Quatre questions sur l'intervention russe en Syrie
In this image made from video provided by Homs Media Centre, which has been verified and is consistent with other AP reporting, smoke rises after airstrikes by military jets in Talbiseh of the Homs province, western Syria, Wednesday, Sept. 30, 2015. Russian military jets carried out airstrikes in Syria for the first time on Wednesday, targeting what Moscow said were Islamic State positions.

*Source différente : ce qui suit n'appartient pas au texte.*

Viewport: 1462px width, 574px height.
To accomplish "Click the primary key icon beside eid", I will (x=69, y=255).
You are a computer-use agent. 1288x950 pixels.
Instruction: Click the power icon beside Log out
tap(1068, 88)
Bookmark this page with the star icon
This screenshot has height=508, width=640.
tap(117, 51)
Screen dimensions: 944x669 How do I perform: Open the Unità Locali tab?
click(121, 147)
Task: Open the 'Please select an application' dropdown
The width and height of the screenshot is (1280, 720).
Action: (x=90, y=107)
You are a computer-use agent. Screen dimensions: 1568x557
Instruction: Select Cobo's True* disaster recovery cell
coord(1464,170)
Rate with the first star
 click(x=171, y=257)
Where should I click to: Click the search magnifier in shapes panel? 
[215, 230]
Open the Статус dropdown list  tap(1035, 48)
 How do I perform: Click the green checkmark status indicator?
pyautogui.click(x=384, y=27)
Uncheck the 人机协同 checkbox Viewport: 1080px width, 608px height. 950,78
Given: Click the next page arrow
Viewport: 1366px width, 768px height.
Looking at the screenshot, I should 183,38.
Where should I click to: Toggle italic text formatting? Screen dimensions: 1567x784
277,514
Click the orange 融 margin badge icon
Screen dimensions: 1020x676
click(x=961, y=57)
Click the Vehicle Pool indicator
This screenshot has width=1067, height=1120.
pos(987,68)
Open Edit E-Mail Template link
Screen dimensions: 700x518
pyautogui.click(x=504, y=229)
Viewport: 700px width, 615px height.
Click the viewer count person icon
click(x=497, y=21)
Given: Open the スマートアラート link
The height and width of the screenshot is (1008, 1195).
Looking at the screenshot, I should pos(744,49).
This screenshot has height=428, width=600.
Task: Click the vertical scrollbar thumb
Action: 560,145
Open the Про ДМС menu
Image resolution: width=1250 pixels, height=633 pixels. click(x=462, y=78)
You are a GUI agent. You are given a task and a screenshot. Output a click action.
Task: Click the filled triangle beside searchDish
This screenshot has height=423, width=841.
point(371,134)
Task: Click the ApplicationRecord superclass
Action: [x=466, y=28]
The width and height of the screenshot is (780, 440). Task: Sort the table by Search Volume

U.S. officials and others cast doubt on that claim, saying the Russians appeared to be attacking opposition groups fighting Syrian government forces. (Homs Media Centre via AP)
ASSOCIATED PRESS
In this image made from video provided by Homs Media Centre, which has been verified and is consistent with other AP reporting, smoke rises after airstrikes by military jets in Talbiseh of the Homs province, western Syria, Wednesday, Sept. 30, 2015. Russian military jets carried out airstrikes in Syria for the first time on Wednesday, targeting what Moscow said were Islamic State positions. U.S. officials and others cast doubt on that claim, saying the Russians appeared to be attacking opposition groups fighting Syrian government forces. (Homs Media Centre via AP)

Les forces armées russes ont commencé à bombarder des positions détenues par les rebelles syriens après que le président Vladimir Poutine eut obtenu le feu vert du Sénat russe pour soutenir l'armée de Bachar Al-Assad. La donne risque-t-elle de changer en Syrie? Décryptage de la situation en quatre questions.

Un texte de Ximena Sampson

1. Est-ce que l'entrée en jeu de la Russie pourrait changer les choses?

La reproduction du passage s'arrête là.